The COVID-19 pandemic has failed to slow down the growth in the number of international students in Germany. As per the latest data released by DAAD (German Academic Exchange Service), the German international student body continued to grow throughout the pandemic. It reached close to 350,000 students during AY 2021-22.

Number of International Students in Germany
*WS: Winter Semester; Image Source: DAAD Report

Compared to the previous year, AY 2021-22 marks an 8% increase in the number of international students in Germany. Despite the rise in international student numbers, the number of first-year students in German universities did see a downfall.

It’s interesting to note that China continues to be the top source of students for a German university with a 12% share of international students. However, the surge in the number of new Chinese students has slowed down.

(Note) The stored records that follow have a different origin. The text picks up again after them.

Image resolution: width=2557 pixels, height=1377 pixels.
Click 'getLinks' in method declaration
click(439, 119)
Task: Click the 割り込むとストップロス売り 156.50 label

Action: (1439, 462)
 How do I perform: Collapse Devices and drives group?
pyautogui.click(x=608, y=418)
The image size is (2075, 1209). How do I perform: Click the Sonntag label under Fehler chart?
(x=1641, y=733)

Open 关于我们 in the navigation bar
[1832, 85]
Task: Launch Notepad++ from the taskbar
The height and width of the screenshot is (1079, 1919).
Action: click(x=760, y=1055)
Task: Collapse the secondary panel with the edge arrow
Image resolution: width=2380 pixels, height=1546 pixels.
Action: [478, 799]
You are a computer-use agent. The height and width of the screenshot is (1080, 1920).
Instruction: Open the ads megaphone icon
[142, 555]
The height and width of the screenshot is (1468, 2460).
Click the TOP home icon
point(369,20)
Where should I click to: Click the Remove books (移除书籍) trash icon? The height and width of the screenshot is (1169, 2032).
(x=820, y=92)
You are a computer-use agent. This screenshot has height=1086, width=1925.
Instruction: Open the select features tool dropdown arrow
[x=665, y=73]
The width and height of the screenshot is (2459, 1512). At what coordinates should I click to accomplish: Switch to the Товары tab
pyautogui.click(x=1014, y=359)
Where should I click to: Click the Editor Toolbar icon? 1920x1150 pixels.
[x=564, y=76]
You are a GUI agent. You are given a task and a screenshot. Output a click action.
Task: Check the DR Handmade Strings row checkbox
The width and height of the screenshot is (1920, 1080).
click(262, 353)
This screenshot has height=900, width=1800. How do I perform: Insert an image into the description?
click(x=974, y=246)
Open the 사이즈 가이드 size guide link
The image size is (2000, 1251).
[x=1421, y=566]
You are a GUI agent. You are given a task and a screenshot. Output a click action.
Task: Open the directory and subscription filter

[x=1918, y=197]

India was the second largest source of international students for Germany, with a 9% share in the international student population. The number of students from India increased by 65% from AY 2017-18 and now stands at 28,500.

During the academic year 2020–2021, the Asia–Pacific area accounted for 31% of all international students. North Africa and the Middle East followed with 20%, and Western Europe at 17%..

Over the past three years, the number of students from the MENA region increased noticeably more quickly than that of students from other regions. In the winter semester of 2020–21, German universities welcomed more international students in master’s programmes than bachelor’s programmes, with the majority of Western European students coming from Austria, Italy, and France.

Germany has managed to maintain its positive reputation among students and doctoral candidates around the world over the last two years, and is now reaping the rewards of its ongoing efforts to ensure quality and provide care for international students, according to DAAD President Joybrato Mukherjee. He added that there is also a great opportunity to talk about the lack of trained workers in the country.

German Minister of Education Bettina Stark-Watzinger stated that foreign students “represent a tremendous potential of competent workers.” He said that it was “quite pleasant” to see the rise.

Over the previous five years, the number of Germans studying abroad has stayed steady at 138,000. The most popular international destinations are Austria, the Netherlands, and the United Kingdom.